To get a full picture of what the company will face over the next two years, let's have a look at the balance sheet.
As of Q3 2022 the company had $2.44 Billion of debt. Since then, the credit facility has been repaid from disposal proceeds so currently debt stands around $2.3 Billion. Sabra indicates in the table below that 73% of this is fixed, but a further look reveals that all of debt is actually fixed. This is because $436 Million of the Term loans are subject to interest rate swaps and collars that effectively fix LIBOR at 1.14% and the rest of Terms loans is effectively fixed by swaps at 1.1%. This brings the overall effective interest rate to 3.86% which is very good with fed funds rate now at 4.5%.
Sabra also highlights in their presentation that they have no debt maturities until Q3 2024 (note that the credit line in grey below has already been repaid). In Q3 2024 they will face $527 Million of debt due, which they will try to refinance. This is great and is actually a strong argument for them to do well over the next year to two because they won't be burdened by debt repayment.
As far as valuation, Sabra's price currently trades at 9.08x FFO, compared to the long-term historical average of 10.92x FFO. This represents a potential upside potential of 20% if/when things normalize. This is decent and if it materialised, investors would an earn an annual return of 9.1% on top of the dividend (which now stands at 8.9%) over the next three years. Personally, I don't think the dividend is sustainable though and the 9% annual return doesn't justify the risk for me.

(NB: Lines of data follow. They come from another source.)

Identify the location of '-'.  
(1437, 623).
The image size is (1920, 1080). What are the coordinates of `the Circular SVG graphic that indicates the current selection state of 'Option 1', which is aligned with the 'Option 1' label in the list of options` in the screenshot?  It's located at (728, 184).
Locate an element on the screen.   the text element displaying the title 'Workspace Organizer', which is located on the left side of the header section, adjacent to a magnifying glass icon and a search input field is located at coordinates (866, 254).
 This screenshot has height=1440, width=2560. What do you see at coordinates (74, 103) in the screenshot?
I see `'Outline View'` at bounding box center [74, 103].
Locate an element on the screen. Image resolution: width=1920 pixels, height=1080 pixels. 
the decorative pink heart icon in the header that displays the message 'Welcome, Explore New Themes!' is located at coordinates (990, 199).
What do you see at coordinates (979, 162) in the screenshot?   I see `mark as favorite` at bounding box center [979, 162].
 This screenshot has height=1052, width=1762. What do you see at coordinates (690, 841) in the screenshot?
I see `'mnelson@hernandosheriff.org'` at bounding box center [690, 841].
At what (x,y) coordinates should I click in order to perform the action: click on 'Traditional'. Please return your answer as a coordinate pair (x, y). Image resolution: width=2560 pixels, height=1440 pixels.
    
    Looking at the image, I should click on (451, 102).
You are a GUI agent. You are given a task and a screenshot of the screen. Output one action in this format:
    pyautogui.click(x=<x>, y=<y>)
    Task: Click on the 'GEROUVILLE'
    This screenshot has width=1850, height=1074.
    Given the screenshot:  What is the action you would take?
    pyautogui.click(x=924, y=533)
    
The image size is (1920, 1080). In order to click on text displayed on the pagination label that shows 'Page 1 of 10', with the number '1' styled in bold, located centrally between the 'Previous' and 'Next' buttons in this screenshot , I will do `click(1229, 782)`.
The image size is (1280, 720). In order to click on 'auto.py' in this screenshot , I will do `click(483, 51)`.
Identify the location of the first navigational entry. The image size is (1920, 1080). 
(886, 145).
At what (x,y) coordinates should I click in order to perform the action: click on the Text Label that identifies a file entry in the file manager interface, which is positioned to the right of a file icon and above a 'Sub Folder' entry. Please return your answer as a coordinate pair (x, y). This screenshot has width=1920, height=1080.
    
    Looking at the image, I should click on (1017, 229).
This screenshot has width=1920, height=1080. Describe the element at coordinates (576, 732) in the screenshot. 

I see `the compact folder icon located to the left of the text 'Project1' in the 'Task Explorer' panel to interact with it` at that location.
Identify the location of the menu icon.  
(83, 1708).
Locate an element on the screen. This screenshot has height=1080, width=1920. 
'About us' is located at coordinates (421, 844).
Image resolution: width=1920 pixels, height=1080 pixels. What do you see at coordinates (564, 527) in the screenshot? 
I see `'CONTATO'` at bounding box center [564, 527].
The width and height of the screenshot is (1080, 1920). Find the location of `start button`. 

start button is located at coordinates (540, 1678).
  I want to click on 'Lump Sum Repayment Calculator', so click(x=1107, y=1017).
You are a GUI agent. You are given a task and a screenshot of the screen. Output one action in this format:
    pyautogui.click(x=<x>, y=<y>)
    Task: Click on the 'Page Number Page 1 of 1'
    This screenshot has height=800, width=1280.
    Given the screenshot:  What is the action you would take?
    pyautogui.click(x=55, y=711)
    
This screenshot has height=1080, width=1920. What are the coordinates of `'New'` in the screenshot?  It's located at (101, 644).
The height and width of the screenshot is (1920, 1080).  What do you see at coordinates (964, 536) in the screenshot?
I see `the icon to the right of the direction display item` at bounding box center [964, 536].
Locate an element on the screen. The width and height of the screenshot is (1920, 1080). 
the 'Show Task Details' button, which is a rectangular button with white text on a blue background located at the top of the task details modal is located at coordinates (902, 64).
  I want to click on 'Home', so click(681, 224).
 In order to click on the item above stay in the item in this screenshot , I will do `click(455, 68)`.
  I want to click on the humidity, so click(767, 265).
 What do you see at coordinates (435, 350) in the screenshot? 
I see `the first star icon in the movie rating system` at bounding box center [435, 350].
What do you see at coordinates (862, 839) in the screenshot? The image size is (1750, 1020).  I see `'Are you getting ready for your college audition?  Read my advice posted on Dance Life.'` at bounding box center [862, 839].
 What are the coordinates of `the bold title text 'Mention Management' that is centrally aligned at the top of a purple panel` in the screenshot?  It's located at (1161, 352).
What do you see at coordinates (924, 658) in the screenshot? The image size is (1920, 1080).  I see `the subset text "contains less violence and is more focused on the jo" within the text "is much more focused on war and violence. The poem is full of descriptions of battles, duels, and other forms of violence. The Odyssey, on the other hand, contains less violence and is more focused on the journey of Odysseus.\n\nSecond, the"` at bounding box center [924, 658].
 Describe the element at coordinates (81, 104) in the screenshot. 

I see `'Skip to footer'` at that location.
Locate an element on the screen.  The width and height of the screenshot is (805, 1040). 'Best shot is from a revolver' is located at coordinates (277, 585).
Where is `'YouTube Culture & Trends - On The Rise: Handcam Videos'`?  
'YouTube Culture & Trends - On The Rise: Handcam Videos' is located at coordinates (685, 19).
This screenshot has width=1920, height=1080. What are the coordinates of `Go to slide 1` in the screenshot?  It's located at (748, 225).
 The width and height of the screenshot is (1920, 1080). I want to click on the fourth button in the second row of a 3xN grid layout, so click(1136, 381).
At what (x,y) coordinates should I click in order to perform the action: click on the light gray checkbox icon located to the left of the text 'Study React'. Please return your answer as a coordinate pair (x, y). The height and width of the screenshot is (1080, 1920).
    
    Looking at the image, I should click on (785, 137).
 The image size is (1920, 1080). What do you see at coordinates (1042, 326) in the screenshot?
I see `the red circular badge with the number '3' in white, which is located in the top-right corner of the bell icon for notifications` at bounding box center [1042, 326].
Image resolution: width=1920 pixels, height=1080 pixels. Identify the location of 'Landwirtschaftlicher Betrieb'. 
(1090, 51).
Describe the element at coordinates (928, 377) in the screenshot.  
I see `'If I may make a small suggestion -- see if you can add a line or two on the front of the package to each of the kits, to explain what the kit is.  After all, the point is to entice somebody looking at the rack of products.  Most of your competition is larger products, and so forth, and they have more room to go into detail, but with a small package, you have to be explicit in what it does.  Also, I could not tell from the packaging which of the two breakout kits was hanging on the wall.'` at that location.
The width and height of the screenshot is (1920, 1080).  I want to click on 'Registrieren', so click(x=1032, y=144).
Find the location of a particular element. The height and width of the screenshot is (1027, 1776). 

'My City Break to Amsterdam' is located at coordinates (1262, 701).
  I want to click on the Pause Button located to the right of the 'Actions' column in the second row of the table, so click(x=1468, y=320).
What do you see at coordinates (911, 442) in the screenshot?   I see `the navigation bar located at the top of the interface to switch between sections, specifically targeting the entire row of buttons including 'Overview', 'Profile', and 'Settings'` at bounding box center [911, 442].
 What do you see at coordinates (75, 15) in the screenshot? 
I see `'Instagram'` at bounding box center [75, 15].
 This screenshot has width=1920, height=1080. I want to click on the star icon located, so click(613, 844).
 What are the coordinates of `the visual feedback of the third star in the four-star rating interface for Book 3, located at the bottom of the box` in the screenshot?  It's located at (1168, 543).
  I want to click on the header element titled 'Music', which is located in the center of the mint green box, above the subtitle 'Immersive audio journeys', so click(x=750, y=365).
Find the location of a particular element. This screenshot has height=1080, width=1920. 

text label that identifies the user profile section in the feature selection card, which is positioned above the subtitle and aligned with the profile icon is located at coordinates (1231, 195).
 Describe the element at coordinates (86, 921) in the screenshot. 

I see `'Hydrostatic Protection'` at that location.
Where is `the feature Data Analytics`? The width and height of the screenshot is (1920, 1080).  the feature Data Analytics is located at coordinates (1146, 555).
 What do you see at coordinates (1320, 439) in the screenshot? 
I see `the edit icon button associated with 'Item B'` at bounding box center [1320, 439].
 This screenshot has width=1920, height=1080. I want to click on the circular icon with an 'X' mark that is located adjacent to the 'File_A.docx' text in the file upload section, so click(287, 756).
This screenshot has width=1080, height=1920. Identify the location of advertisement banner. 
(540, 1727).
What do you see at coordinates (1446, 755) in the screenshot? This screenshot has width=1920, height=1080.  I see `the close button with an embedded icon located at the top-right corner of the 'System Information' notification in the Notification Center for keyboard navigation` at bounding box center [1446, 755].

NAV paints a similar picture. SBRA keep its properties on the books for $5 Billion, with debt of $2.3 Billion, NAV stands at $2.7 Billion. At $13.50 per share the stock has a market cap of $3.1 Billion and therefore actually trades above net asset value. And sure, the asset value reported might be conservative, but I am not willing to overpay for an asset that has some pretty substantial risks, especially not when there are opportunities on the market today, that have similar risk characteristics, but trade at discounts to NAV as high as 50-60%. If you're interested in such opportunities, check out my previous articles on Vonovia (OTCPK:VONOY) and Brandywine (BDN).
In summary, Sabra operates in an industry that has faced severe headwinds lately, but over the long term could face tailwinds as Baby Boomers age. The company desperately needs to increase its occupancy. As is, I don't think the 8.9% dividend yield is sustainable (payout ratio of 80%+ and likely to worsen in 2023) and we could see a dividend cut later in 2023 as the company tries to preserve liquidity.
Although the balance sheet is in a good shape, with 100% of fixed interest and no debt maturities until Q3 2024, I think the company will struggle to really take-off from here until some of the issues are resolved. I rate SBRA stock as a HOLD here and would only consider buying it if the company can prove its business model over the next year or so and manages to increase occupancy or if the stock price falls much lower thus reflecting some of the risks described in this article. Until then, I will stay on the sidelines and watch.